::: DATA FOR PROCESSING :::

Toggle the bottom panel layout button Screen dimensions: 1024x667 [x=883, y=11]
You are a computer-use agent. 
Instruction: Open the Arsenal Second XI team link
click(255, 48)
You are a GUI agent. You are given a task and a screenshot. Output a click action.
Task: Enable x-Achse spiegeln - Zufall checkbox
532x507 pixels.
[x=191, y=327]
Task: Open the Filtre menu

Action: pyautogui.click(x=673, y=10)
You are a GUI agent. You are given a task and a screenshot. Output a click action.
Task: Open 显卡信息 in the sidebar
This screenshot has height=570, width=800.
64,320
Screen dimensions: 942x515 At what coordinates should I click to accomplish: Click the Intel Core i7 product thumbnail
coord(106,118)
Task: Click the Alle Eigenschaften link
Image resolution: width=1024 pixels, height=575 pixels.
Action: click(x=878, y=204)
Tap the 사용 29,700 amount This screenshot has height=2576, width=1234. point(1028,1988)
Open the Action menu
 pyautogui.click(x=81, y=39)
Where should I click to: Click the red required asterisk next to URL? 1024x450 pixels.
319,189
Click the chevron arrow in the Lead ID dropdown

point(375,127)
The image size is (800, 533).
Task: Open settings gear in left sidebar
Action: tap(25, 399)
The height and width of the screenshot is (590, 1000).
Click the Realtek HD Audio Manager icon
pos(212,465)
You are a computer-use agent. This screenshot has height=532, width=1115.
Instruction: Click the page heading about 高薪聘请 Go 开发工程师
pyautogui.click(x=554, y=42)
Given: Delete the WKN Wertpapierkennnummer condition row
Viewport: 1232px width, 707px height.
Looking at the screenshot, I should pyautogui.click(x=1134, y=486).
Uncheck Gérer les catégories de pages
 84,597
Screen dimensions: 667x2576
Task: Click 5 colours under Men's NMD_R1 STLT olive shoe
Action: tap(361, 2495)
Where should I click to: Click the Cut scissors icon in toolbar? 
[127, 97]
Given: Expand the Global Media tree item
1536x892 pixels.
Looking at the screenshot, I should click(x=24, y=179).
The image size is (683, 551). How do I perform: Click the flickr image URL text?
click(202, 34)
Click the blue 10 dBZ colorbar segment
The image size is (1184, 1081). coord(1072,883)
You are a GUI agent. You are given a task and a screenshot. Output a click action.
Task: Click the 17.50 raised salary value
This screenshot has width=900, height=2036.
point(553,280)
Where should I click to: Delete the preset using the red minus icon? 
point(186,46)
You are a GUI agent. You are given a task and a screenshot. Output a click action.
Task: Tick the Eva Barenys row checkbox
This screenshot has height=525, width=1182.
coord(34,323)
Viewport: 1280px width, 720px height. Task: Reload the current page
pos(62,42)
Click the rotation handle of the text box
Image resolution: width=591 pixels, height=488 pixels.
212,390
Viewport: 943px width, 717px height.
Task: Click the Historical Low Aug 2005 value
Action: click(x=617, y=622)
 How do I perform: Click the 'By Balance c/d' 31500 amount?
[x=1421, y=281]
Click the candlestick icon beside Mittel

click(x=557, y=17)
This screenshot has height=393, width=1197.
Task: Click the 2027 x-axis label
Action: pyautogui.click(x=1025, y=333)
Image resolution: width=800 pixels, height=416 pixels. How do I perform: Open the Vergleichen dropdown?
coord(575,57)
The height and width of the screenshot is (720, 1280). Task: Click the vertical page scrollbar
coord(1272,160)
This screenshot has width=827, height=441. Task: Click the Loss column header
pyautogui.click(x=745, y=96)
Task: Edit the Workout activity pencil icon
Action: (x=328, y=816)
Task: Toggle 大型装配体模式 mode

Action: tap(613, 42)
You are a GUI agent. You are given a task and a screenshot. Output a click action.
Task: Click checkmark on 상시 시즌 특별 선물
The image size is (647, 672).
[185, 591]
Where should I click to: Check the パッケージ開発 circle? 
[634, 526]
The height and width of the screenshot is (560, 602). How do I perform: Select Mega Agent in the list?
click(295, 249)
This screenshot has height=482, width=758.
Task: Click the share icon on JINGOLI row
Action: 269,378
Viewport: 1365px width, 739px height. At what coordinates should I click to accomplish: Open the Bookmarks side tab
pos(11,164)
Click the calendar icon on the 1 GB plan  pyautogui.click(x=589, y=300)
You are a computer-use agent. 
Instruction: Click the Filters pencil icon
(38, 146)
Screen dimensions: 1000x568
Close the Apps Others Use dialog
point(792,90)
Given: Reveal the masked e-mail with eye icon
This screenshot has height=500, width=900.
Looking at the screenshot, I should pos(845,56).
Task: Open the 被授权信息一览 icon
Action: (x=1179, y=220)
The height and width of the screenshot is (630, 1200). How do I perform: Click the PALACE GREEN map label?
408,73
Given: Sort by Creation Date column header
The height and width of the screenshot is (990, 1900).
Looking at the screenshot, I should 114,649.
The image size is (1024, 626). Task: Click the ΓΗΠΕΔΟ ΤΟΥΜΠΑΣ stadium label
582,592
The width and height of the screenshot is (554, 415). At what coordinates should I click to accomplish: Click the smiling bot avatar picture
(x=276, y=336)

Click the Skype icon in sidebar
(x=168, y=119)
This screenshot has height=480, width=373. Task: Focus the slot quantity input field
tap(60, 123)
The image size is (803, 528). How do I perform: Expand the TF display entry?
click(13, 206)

:::

Only lines containing the word "checkbox" should be copied from the material above.

Task: Enable x-Achse spiegeln - Zufall checkbox
Task: Tick the Eva Barenys row checkbox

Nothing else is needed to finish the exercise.